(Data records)
------------------------------------------------

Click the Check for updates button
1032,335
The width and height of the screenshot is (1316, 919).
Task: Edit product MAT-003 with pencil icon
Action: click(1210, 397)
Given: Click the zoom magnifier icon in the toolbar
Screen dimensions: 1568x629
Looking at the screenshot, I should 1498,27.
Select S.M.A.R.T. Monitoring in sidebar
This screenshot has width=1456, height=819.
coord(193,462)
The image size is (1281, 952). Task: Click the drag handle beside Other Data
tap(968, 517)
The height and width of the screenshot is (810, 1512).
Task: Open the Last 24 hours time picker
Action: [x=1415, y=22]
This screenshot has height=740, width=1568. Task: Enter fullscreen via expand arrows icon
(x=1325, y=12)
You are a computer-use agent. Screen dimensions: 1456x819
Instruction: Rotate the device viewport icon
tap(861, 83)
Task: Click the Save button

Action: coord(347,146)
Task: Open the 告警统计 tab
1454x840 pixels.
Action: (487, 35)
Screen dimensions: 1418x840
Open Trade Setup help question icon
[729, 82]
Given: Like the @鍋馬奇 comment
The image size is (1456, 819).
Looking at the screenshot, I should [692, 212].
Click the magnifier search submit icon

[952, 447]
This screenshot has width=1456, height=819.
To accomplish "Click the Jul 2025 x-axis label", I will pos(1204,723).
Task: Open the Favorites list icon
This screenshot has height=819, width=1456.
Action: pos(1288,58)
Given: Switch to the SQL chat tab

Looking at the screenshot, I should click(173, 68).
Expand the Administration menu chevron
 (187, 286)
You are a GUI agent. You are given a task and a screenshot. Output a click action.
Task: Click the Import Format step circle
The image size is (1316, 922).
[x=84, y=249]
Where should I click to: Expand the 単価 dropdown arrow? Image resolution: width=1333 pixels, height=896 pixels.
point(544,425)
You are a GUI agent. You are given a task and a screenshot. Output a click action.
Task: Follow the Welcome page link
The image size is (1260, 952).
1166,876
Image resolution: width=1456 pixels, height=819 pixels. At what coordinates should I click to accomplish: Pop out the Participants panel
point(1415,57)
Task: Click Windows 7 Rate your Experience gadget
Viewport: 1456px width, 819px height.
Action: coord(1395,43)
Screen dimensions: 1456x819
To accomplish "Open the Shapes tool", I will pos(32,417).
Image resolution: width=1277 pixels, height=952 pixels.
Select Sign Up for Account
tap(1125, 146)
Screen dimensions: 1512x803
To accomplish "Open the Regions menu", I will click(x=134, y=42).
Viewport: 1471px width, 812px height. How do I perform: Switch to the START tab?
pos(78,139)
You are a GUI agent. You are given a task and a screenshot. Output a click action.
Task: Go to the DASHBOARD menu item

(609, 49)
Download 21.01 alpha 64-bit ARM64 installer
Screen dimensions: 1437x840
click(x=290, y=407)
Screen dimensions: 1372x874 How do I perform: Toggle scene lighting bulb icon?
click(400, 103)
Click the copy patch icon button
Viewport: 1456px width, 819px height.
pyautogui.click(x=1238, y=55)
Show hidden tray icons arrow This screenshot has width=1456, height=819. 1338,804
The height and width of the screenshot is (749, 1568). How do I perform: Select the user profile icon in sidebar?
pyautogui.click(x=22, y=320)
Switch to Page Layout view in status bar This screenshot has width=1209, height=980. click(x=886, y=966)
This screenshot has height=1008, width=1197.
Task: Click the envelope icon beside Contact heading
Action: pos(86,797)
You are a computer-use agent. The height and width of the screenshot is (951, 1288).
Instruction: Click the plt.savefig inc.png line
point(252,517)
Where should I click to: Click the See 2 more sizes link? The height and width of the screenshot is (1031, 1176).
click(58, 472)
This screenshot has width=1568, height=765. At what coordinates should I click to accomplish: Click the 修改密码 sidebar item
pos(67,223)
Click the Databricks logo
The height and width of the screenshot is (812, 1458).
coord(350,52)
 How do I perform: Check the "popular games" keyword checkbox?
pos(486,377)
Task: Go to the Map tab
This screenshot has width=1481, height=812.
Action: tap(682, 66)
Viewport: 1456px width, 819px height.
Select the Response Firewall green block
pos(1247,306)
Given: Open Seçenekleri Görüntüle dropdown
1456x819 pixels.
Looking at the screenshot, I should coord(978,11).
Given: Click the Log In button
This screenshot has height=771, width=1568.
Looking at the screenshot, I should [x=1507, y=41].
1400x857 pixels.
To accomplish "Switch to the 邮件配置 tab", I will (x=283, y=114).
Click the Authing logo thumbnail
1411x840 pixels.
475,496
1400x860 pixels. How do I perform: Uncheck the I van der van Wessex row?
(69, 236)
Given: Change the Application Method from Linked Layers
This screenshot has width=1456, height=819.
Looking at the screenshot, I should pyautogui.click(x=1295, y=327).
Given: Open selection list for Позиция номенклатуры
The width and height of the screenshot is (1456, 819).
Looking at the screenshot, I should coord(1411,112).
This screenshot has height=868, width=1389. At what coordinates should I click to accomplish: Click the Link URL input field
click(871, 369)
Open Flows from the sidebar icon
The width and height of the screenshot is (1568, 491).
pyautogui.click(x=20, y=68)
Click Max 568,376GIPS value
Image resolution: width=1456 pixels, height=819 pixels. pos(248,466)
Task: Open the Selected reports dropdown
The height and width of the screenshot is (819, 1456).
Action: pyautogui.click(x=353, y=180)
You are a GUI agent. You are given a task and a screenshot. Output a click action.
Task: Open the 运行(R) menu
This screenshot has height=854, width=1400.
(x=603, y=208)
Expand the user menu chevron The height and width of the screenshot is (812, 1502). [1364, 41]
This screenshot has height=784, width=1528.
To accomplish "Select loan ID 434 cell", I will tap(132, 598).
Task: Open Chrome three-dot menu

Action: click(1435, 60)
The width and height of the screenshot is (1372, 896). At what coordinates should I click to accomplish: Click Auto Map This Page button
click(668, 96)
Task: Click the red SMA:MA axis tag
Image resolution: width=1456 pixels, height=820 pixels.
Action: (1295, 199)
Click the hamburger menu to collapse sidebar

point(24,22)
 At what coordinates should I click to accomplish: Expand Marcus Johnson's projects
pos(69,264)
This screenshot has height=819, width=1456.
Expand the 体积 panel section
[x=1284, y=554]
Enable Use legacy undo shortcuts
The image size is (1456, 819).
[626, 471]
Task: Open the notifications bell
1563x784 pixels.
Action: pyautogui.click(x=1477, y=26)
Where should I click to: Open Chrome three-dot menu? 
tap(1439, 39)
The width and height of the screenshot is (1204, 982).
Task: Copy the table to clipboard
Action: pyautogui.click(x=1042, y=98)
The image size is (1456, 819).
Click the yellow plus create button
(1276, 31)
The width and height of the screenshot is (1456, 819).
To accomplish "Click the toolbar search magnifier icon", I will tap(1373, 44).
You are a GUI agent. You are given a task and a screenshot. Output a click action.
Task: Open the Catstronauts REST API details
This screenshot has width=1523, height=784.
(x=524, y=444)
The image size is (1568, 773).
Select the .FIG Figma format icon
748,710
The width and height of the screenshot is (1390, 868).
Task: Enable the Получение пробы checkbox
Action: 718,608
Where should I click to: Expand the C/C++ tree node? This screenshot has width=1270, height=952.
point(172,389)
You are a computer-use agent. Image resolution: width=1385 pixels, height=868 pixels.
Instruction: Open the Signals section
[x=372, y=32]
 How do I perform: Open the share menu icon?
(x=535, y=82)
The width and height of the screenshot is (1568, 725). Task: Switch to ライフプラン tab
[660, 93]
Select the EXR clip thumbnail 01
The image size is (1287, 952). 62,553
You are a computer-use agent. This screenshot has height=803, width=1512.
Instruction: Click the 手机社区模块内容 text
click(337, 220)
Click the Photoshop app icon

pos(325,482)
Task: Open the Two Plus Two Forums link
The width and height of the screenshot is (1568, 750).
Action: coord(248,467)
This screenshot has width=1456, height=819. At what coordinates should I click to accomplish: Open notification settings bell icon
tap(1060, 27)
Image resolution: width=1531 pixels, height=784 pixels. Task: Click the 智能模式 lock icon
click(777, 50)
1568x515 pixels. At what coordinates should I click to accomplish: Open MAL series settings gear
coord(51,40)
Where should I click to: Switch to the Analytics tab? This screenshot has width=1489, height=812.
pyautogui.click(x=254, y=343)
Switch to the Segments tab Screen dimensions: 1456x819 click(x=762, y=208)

------------------------------------------------

Exercise requirements ▸ The lines to copy run from the first line of the entries to the line containing "Given: Like the @鍋馬奇 comment"; copy them exactly and output nothing else.

Answer space ▸
Click the Check for updates button
1032,335
The width and height of the screenshot is (1316, 919).
Task: Edit product MAT-003 with pencil icon
Action: click(1210, 397)
Given: Click the zoom magnifier icon in the toolbar
Screen dimensions: 1568x629
Looking at the screenshot, I should 1498,27.
Select S.M.A.R.T. Monitoring in sidebar
This screenshot has width=1456, height=819.
coord(193,462)
The image size is (1281, 952). Task: Click the drag handle beside Other Data
tap(968, 517)
The height and width of the screenshot is (810, 1512).
Task: Open the Last 24 hours time picker
Action: [x=1415, y=22]
This screenshot has height=740, width=1568. Task: Enter fullscreen via expand arrows icon
(x=1325, y=12)
You are a computer-use agent. Screen dimensions: 1456x819
Instruction: Rotate the device viewport icon
tap(861, 83)
Task: Click the Save button

Action: coord(347,146)
Task: Open the 告警统计 tab
1454x840 pixels.
Action: (487, 35)
Screen dimensions: 1418x840
Open Trade Setup help question icon
[729, 82]
Given: Like the @鍋馬奇 comment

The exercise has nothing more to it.